REQUIREMENTS =
Lay out everything from the line containing "This screenshot has width=1389, height=868. What are" down to the line containing "(1095, 343)." as a two-column CSV with headers text and answer, one row per line and its answer. Put each value in double quotes, with line breaks replaced by spaces.

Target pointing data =
┌────────

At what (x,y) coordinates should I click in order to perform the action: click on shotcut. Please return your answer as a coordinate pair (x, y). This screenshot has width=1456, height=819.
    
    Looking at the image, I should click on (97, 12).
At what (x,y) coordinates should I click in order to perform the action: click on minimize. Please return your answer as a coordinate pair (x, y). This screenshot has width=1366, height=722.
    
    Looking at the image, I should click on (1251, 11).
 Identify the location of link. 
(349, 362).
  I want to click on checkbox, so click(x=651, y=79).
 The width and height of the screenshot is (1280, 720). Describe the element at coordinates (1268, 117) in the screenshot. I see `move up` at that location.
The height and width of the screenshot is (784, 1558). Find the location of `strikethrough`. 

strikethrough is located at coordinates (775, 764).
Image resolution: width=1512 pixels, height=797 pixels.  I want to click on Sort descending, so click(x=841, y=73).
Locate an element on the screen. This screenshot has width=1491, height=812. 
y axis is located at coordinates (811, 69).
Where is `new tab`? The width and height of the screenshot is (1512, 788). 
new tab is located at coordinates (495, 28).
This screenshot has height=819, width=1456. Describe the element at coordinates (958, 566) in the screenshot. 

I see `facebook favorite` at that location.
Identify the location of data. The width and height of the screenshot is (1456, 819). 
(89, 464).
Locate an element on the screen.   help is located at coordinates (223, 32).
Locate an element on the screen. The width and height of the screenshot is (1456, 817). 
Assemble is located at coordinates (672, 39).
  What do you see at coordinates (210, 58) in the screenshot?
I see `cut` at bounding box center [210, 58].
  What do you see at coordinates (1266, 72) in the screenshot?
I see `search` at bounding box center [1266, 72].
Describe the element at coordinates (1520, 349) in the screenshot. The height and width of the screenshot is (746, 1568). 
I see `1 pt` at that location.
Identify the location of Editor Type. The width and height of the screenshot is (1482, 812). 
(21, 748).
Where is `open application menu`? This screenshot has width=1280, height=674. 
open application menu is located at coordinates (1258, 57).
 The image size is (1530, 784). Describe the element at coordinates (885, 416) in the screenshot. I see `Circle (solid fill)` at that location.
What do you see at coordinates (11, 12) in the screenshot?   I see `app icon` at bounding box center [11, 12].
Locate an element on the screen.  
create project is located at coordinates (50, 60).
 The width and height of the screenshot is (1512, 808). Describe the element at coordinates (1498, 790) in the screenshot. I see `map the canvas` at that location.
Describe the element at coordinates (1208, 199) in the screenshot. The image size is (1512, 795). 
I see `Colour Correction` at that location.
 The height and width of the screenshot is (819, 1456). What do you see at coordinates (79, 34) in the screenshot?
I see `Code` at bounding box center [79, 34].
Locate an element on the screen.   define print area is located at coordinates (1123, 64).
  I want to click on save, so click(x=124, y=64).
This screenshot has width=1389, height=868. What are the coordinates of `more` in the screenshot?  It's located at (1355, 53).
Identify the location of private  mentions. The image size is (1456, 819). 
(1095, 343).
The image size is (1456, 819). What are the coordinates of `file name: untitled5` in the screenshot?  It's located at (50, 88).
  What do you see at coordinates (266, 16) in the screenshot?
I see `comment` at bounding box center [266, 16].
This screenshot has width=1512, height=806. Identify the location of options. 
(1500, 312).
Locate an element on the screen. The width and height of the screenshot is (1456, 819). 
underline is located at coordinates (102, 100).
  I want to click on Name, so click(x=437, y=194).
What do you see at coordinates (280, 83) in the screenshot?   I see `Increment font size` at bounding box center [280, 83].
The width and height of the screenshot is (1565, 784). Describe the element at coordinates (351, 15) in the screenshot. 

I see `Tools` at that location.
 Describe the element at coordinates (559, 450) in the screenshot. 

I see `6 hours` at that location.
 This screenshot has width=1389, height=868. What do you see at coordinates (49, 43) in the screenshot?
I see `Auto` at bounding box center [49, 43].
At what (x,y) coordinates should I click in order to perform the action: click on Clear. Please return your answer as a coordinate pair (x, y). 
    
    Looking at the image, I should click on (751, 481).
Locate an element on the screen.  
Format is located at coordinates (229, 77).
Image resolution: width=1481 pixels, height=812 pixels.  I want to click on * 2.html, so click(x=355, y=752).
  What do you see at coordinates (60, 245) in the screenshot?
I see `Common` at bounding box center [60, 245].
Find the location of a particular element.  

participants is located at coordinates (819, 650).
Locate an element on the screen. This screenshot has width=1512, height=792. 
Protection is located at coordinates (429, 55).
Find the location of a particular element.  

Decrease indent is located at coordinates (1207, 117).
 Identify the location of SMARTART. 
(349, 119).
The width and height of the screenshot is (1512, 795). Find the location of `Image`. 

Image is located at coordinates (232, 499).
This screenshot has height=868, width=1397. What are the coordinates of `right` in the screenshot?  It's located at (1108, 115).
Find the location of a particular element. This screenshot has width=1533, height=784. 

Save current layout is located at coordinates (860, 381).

└────────

THE SOLUTION =
text,answer
"This screenshot has width=1389, height=868. What are the coordinates of `more` in the screenshot?","It's located at (1355, 53)."
"Identify the location of private  mentions. The image size is (1456, 819).","(1095, 343)."